====== Exercise passage ======

Since South Sudan’s turbulent birth in July last year, the state has been faced with a constant succession of crises, threatening its very stability.
On-going disputes over its border with the North have seen air and ground attacks by Omar al-Bashir’s troops, causing widespread death and displacement whilst raising the spectre of a new war. Meanwhile splits within the ruling Sudan People’s Liberation Movement (SPLM) have resulted in serious violence; in one case militia loyal to George Athor, a former Southern General with possible Northern backing, ruthlessly slaughtered hundreds of civilians before he was tracked down and killed.
However, such challenges may be overshadowed in both human cost and the level of threat to South Sudan’s future by the turmoil now engulfing the Eastern state of Jonglei; where a long-running dispute over cattle rustling is rapidly escalating into the most brutal of civil conflicts.
Since the end of the Sudanese Civil War in 2005, members of the Murle and Lou-Nuer tribes have frequently clashed over thefts of livestock and associated abuses including kidnapping and sexual violence. Yet huge raids by Murle militias last August set in motion an unprecedentedly rapid upshot of attacks and reprisals, that have so far left over one thousand dead and sixty-three thousand displaced.
In recent weeks Lou-Nuer troops have launched a fierce push back into Murle territory, that has seen the town of Lukangol razed to the ground and scores of civilians killed. Thousands of men, women and children are now hiding in the bush as the militias continue to advance through conurbations toward the town of Pibor; burning houses, killing residents and seizing livestock. In a particularly ominous development, the local Medicins Sans Frontiers clinic –solely dedicated to providing humanitarian medical aid- has been overrun; its staff remain unaccounted for.

====== Study material ======

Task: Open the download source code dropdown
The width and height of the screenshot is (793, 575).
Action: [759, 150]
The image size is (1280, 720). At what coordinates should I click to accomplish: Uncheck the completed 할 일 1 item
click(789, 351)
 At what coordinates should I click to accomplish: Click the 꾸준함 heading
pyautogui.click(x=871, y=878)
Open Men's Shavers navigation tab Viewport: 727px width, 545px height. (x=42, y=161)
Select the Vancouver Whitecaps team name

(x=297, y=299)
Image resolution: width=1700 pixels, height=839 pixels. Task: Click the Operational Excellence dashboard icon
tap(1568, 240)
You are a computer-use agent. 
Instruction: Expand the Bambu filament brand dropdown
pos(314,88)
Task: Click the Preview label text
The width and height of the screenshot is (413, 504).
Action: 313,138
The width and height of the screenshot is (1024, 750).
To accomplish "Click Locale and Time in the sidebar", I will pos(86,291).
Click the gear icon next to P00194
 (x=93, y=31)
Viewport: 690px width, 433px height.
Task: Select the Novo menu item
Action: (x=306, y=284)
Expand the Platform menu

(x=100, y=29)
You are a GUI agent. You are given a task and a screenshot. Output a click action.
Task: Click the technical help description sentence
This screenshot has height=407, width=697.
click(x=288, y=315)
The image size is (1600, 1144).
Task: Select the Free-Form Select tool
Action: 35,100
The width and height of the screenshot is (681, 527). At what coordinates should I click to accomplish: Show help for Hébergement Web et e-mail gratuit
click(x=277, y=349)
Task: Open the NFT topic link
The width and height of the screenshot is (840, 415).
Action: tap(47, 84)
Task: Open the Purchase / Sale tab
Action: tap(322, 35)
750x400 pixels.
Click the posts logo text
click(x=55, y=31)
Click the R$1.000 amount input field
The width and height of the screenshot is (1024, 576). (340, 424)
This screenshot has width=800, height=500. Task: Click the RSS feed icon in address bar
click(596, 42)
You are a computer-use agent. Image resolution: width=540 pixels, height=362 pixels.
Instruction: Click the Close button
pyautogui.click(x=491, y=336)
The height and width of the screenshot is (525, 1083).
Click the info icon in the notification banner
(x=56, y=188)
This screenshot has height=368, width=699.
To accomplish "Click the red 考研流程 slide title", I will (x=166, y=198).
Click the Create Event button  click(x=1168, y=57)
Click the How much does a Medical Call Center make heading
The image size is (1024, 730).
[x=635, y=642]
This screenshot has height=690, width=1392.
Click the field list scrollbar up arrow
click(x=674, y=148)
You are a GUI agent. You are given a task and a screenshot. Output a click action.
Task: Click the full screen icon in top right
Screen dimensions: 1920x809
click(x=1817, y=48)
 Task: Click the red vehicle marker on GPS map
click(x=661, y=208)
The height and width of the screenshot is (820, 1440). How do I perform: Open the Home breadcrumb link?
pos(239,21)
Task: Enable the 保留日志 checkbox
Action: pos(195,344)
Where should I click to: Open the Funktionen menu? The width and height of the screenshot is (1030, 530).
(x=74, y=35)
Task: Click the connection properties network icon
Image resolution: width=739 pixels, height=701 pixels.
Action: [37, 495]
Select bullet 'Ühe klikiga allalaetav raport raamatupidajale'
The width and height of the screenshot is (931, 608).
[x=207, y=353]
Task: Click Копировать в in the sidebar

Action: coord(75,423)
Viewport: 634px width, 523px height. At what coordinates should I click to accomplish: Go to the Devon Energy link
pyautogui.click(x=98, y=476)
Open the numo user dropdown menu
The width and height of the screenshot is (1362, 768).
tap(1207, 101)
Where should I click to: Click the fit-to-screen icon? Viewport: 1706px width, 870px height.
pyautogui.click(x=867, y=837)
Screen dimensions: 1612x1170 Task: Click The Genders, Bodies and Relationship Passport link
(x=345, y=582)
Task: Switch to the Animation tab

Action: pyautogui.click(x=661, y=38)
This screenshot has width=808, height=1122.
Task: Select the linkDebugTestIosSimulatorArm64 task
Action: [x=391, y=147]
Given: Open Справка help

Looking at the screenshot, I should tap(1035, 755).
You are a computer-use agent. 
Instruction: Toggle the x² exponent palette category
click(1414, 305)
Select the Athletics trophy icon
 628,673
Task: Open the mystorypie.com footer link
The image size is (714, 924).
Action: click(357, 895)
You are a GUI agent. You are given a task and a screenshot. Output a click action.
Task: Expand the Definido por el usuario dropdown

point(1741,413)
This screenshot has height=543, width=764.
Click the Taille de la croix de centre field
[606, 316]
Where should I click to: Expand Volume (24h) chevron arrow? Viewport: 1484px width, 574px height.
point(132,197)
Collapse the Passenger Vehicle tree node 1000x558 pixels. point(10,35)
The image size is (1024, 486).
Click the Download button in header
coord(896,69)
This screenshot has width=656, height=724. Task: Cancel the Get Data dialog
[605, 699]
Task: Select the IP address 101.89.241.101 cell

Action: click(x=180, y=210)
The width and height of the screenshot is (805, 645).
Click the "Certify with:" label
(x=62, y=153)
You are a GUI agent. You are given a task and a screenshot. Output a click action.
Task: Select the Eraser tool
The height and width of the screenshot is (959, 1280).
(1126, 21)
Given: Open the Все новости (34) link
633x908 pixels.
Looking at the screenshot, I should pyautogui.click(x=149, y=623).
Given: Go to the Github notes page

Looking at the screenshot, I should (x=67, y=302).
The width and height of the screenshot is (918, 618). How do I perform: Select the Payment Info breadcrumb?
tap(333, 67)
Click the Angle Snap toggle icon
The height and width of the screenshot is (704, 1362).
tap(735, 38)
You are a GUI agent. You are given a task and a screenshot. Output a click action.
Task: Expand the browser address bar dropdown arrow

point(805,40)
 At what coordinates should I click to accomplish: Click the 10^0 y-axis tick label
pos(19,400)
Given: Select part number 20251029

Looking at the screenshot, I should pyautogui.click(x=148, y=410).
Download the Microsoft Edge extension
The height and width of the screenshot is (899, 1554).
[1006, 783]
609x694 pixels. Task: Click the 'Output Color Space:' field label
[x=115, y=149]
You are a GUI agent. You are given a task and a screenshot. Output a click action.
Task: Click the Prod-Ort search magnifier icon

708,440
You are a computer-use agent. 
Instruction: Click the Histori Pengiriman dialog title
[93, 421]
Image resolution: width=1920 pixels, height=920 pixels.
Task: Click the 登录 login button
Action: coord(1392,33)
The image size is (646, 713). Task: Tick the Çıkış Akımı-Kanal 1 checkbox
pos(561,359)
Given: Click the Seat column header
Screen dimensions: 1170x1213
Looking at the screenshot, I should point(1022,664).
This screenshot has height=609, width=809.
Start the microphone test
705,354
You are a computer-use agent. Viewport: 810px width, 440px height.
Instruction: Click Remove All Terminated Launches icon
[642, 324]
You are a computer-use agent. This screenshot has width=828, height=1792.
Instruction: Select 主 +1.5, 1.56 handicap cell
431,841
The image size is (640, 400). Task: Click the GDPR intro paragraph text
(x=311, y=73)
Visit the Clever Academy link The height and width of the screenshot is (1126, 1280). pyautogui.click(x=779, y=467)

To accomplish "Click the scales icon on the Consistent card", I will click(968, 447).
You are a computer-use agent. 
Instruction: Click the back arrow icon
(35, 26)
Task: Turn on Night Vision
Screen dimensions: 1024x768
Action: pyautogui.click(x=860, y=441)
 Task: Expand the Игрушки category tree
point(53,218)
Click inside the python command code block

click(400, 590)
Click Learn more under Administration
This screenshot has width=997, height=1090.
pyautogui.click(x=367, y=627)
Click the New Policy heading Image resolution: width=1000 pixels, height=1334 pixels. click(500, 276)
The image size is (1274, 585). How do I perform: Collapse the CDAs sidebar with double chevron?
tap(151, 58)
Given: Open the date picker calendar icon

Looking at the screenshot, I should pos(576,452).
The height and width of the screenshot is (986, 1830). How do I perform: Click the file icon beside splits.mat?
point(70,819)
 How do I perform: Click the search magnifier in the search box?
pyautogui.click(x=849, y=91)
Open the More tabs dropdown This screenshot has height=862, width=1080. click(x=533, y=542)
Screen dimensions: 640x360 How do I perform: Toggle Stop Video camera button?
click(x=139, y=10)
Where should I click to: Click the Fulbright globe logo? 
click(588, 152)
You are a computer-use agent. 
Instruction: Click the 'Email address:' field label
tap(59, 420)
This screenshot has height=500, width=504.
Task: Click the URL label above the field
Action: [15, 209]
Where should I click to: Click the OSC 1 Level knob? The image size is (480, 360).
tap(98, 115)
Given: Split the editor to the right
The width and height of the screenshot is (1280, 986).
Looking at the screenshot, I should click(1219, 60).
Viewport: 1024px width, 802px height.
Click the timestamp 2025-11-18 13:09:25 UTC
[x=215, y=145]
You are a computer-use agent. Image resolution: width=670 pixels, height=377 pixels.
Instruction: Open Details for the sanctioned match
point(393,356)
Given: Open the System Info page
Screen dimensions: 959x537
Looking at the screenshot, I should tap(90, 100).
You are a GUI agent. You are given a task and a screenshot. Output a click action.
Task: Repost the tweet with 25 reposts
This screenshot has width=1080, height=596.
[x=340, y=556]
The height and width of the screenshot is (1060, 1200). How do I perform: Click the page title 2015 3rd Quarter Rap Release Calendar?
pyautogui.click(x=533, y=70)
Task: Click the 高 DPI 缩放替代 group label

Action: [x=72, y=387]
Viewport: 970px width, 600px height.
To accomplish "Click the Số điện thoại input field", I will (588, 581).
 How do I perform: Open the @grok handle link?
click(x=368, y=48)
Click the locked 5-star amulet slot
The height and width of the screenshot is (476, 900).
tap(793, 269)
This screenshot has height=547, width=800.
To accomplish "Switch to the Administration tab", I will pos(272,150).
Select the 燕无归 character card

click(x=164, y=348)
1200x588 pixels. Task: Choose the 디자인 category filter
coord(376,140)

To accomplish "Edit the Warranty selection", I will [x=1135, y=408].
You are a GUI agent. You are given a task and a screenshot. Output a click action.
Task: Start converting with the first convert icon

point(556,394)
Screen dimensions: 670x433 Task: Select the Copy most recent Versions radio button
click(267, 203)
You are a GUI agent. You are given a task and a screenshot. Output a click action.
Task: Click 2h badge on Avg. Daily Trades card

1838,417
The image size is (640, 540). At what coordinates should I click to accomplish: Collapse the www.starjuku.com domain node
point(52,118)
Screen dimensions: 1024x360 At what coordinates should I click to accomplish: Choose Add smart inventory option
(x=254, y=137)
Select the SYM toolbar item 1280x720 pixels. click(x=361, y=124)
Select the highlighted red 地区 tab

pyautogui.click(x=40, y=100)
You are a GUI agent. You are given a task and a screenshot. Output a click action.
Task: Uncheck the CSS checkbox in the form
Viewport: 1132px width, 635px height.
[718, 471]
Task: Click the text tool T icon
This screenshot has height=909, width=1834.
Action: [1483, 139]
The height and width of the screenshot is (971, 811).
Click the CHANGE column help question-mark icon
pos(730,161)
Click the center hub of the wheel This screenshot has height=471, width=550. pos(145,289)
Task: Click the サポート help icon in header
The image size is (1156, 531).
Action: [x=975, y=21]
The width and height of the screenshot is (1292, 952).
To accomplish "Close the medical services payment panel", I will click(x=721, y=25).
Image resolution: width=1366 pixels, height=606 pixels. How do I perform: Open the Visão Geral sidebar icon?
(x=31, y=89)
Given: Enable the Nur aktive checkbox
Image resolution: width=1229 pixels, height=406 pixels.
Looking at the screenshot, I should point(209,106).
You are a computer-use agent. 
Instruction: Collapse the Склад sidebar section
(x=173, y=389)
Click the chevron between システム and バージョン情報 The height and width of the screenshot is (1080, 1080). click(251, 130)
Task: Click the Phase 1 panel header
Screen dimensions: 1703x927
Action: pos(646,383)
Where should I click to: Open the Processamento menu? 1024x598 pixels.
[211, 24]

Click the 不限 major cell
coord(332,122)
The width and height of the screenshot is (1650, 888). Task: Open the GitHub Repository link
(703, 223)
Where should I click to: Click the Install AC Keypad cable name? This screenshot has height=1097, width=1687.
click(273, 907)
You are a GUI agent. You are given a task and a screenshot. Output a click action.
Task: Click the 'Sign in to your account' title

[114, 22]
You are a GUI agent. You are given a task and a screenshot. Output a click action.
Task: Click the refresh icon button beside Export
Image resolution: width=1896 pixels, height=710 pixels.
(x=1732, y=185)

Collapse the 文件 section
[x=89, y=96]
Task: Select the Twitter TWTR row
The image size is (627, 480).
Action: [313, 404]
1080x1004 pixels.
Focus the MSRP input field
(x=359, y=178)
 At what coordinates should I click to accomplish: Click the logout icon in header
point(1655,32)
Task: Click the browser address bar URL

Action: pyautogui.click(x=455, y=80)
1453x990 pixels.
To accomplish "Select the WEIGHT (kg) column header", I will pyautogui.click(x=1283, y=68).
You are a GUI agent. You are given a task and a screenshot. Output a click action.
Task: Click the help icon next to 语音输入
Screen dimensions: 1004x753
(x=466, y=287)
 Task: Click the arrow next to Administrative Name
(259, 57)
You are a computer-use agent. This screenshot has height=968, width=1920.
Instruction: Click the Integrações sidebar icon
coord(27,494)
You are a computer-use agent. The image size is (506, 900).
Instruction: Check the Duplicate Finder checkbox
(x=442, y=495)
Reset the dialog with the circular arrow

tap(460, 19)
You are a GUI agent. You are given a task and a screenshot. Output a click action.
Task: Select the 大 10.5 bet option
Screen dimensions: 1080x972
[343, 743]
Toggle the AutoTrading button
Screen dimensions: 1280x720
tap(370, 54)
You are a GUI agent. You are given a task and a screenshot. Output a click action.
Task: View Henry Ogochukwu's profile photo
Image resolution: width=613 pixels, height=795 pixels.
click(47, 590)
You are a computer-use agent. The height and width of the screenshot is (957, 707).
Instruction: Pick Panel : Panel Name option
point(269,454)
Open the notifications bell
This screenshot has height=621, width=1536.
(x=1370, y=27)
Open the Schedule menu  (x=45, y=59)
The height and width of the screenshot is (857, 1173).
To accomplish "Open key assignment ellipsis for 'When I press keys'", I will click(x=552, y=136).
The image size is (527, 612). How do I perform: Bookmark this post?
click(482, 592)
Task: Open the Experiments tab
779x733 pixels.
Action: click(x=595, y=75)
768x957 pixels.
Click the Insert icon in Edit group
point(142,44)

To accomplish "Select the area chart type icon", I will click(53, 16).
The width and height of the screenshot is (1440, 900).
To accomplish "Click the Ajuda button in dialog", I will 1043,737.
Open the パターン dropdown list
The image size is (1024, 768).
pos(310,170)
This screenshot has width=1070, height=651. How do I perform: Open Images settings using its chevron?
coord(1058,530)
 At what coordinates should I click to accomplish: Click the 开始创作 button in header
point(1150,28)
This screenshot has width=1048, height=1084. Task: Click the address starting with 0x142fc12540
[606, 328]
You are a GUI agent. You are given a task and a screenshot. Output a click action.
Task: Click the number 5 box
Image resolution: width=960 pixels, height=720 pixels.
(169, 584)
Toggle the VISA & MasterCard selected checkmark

======

To do:
Copy the passage on South Sudan, starting with "In recent weeks" and going on through "remain unaccounted for.", but change "fierce" to "determined". Rely only on the text for what follows.

Task solution:
In recent weeks Lou-Nuer troops have launched a determined push back into Murle territory, that has seen the town of Lukangol razed to the ground and scores of civilians killed. Thousands of men, women and children are now hiding in the bush as the militias continue to advance through conurbations toward the town of Pibor; burning houses, killing residents and seizing livestock. In a particularly ominous development, the local Medicins Sans Frontiers clinic –solely dedicated to providing humanitarian medical aid- has been overrun; its staff remain unaccounted for.